The CCSPF model will focus on building the capacity of communities to have an array of services for families with children from birth through age 8 that strengthen parental resilience and social connections, increase knowledge of child development, promote the social and emotional competence of children, and provide concrete support in times of need. The IOD will evaluate outcomes related to the program’s focus on strengthening families and child well-being in two identified regions, Manchester and the Winnipesaukee Public Health Region. The goals are to build integrated family support systems by creating continuums of services and resources that support child and family well-being and strengthen protective factors to prevent child maltreatment, reduce risk and ultimately reduce entries into foster care. New Hampshire was only one of four awardees selected by the Administration for Children and Families – Children’s Bureau at the US Department of Health & Human Services and the only state Health & Human Services agency. The IOD’s Dr. Tobey Partch-Davies will lead the evaluation.

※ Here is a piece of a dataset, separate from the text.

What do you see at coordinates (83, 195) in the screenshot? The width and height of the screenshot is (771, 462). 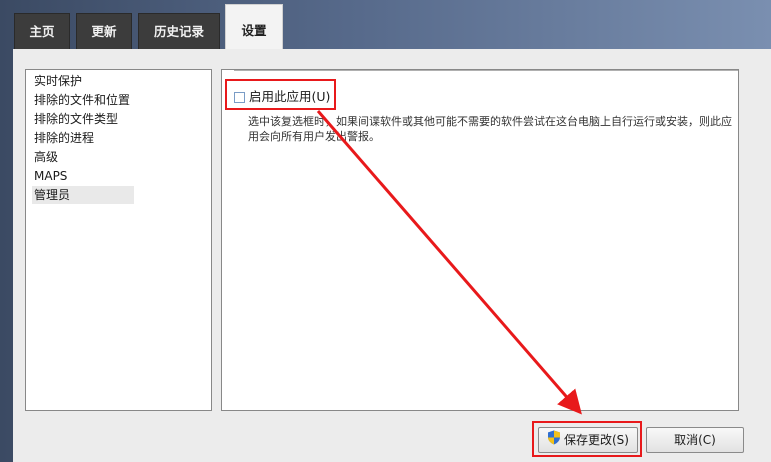 I see `nav-item-administrator: 管理员` at bounding box center [83, 195].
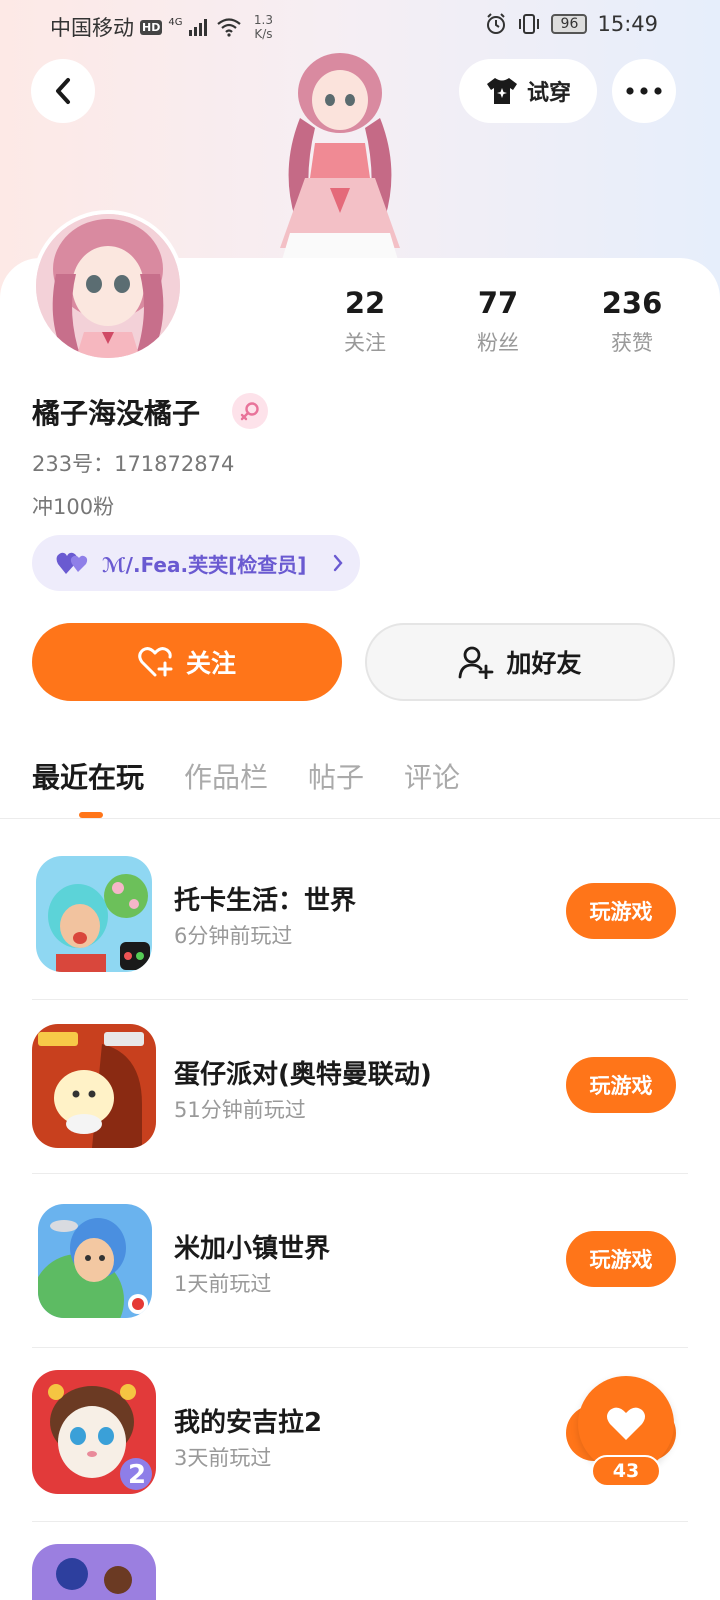 Image resolution: width=720 pixels, height=1600 pixels. Describe the element at coordinates (548, 94) in the screenshot. I see `try-on-label: 试穿` at that location.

“I am very excited about being part of this important initiative,” shares Dr. Partch-Davies. “Community partners are eager to align resources, and increase collaboration in proactive and effective ways so that families’ needs are addressed early. Our evaluation seeks to confirm whether the upstream supports and services significantly increase family functioning compared to those who do not access the supports and services.

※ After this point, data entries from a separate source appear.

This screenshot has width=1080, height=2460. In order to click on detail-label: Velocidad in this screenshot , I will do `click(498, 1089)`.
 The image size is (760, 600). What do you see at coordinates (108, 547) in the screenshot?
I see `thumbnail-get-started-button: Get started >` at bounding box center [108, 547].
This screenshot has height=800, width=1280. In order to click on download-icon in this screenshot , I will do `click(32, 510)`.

The Institute on Disability at the University of New Hampshire was established in 1987 to provide a coherent university-based focus for the improvement of knowledge, policies, and practices related to the lives of persons with disabilities and their families. Its mission is to promote full access, equal opportunities, and participation for all persons by strengthening communities and advancing policy and systems change, promising practices, education, and research.
The University of New Hampshire, founded in 1866, is a world-class public research university with the feel of a New England liberal arts college. A land, sea, and space-grant university, UNH is the state's flagship public institution, enrolling 12,200 undergraduate and 2,300 graduate students.